Venezuela’s Colombia border curfew doesn’t solve issue: trade organization

(Photo: La Guajira Hoy)

The Venezuela-Colombia trade organization has warned that the current curfew measures on the border between the two countries doesn’t serve as solution, Colombia’s El Espectador newspaper reported on Tuesday.

In an attempt to curb the contraband across the Colombian and Venezuelan border Venezuela’s President Nicolas Maduro implemented a controversial measure on August 7 by closing the border at night, according to El Espectador.

The Chamber of Venezuelan and Colombian Economic Integration (Cavecol) has urged Venezuelan government to amend the nightly border “curfew” from 10 pm to 5 am.

“The temporary closure of the border, or any other measure of police control, does not serve as a solution to the bottom of the problem,” a spokesperson said, quoted in El Espectador.

Leading economists in the state of Norte de Santander, which neighbors Venezuela, agreed that the closing of the border is arbitrary in its effect, because formal traders lose money and customers can not cross the border with their goods at night, according to El Tiempo.

Colombian Protests

Colombian traders and truckers have expressed their frustration and dissatisfaction with the “curfew” through protests, demanding an end to the measure, which the Colombian Foreign Minister Maria Angela Holguin has stated is a unilateral decision made by Venezuelan government, El Espectador wrote.

MORE: Colombia, Venezuela border closure causing discontent

Protest on the international bridge of Simon Bolivar between Colombian city Cucuta and Venezuelan city San Antonio were dissolved with gas by police Monday, El Tiempo reported.

Colombian protesters complained that private persons with a bag of sugar could not cross the border, but allegedly when the military guarding the border received money larger shipments were allowed to pass, reported Colombian newspaper El Heraldo.

Cavecol isn’t ‘for or against’ curfew

According to El Espectador Cavecol stresses that it is not against the closing of the border neither are they in support of it.

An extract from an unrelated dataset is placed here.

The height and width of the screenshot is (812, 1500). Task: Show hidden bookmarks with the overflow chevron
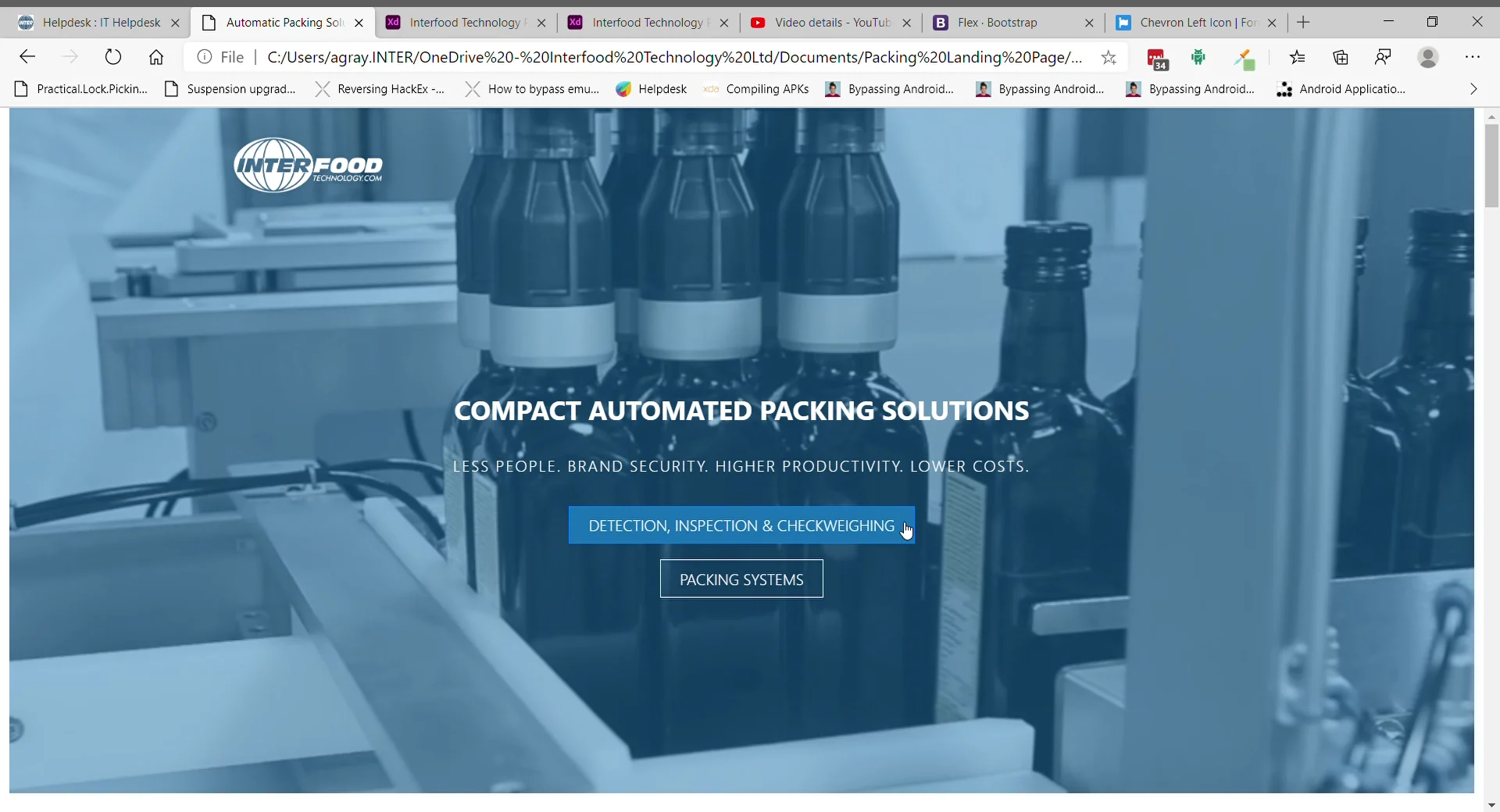click(x=1473, y=89)
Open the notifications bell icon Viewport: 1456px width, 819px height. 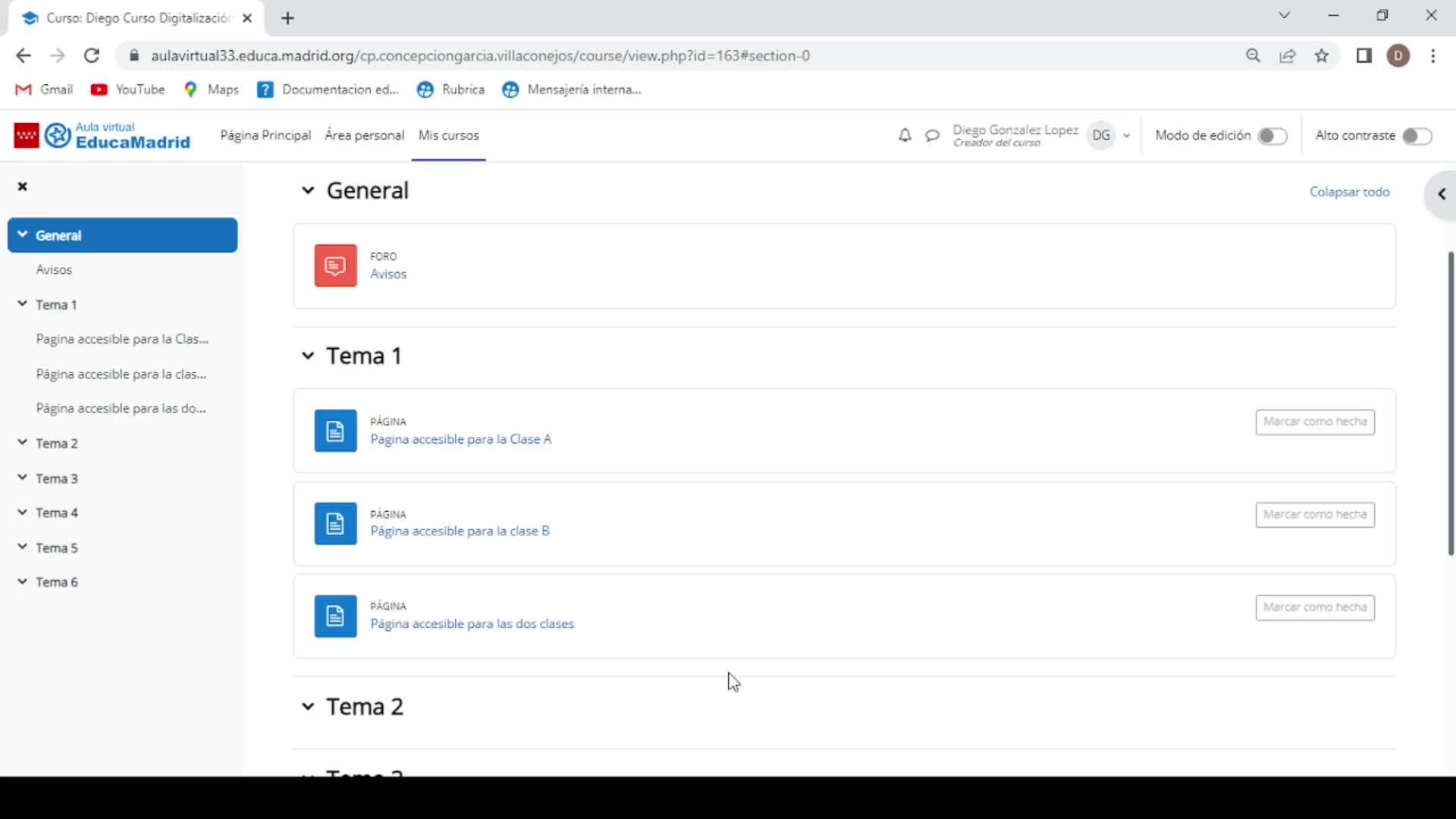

The organization argues that the measure has to be evaluated, not solely according to smuggling but also in accordance with the quality of life in the border area.

Venezuelan government have described the results of the “curfew” as extraordinary, claiming that the total amount of confiscations in the less than two weeks exceeding the amount in all of 2013.

In the first quarter of 2014 trade between Colombia and Venezuela hit $578 million of which Colombia accounted for $460 million and Venezuela the remaining $118 million, according to Venezuelan newspaper El Universal.